The group that was already here and the incoming group — the grad transfers also include defenseman Rourke Russell out of Miami (Ohio) and forwards Dante Palecco of Yale and Troy Conzo from Colorado College — didn’t hurt Raabe’s decision.
They’re rooming together, in fact.
“I got a couple calls from different schools and stuff but what attracted me here was just the opportunity they had here,” Russell said after practice at the Wonderland of Ice. “The coaching
staff and the players that they had on the roster, I kind of just took everything in and that’s what made me decide to come here.”
Raabe played with Greenwich’s Strauss Mann at Michigan and had been to the area a bit. Conzo comes from Long Island.
“It definitely helps with the transition,” he said. “Coming from a school that I was four and a half hours to get home, it’s definitely nice to finally be able to play somewhere close to home.”

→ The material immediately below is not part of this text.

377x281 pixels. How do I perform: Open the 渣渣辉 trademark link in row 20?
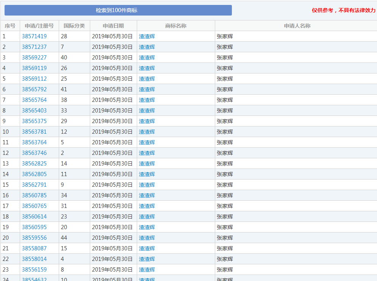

The season opens Saturday at 4 p.m. at the XL Center against UConn. The Pioneers won’t play a home game until Oct. 29-30 and then not again until New Year’s Day in their last full season at Webster Bank Arena before moving home to the school’s West Campus into the new Martire Family Arena on Jan. 14, 2023.
Russell’s skating is a big addition to the blue line, Marottolo said, and Raabe’s speed is a key attribute. Conzo will help them improve on faceoffs.
“We like the team we’ve
put down on paper right now. My two assistants did a terrific job of identifying, watching film on all these guys,” Marottolo said. “We feel good about all the guys that we brought in.”

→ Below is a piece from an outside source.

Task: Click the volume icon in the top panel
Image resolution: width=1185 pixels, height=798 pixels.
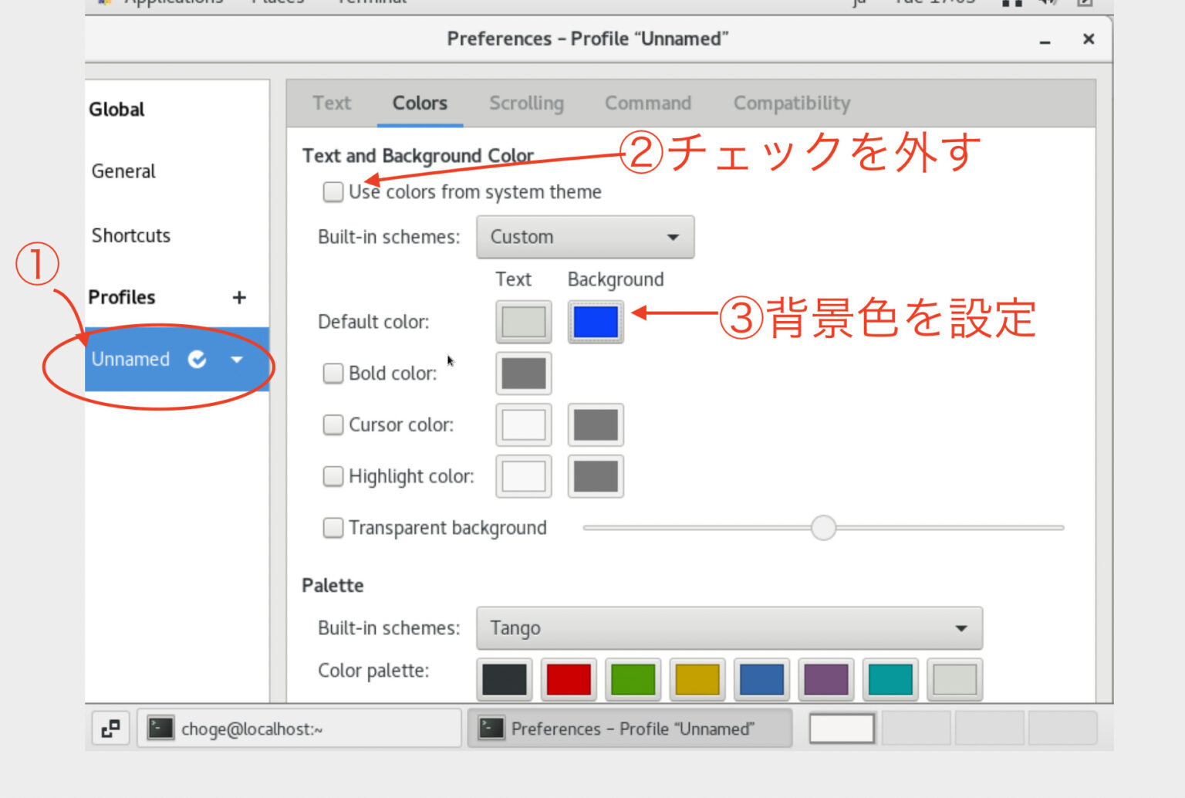Action: 1046,2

Junior forward Tim Clifton said building team chemistry has been a key team focus.
“We actually we orchestrated a golf event this past weekend which we got the team involved: We cleaned up the rivers of Great River Golf Club, and we ended up playing a nine-hole tournament, which was a lot of fun,” Clifton said.
In that and other events, he said, “it was a good chance for everyone to really get to know each other really have conversations away from the rink. I feel it’s important that you have conversations with new guys that don’t necessarily always involve hockey, you know, just getting to know people off the ice which is really important because I think that bond you have off the ice really translates on the ice.”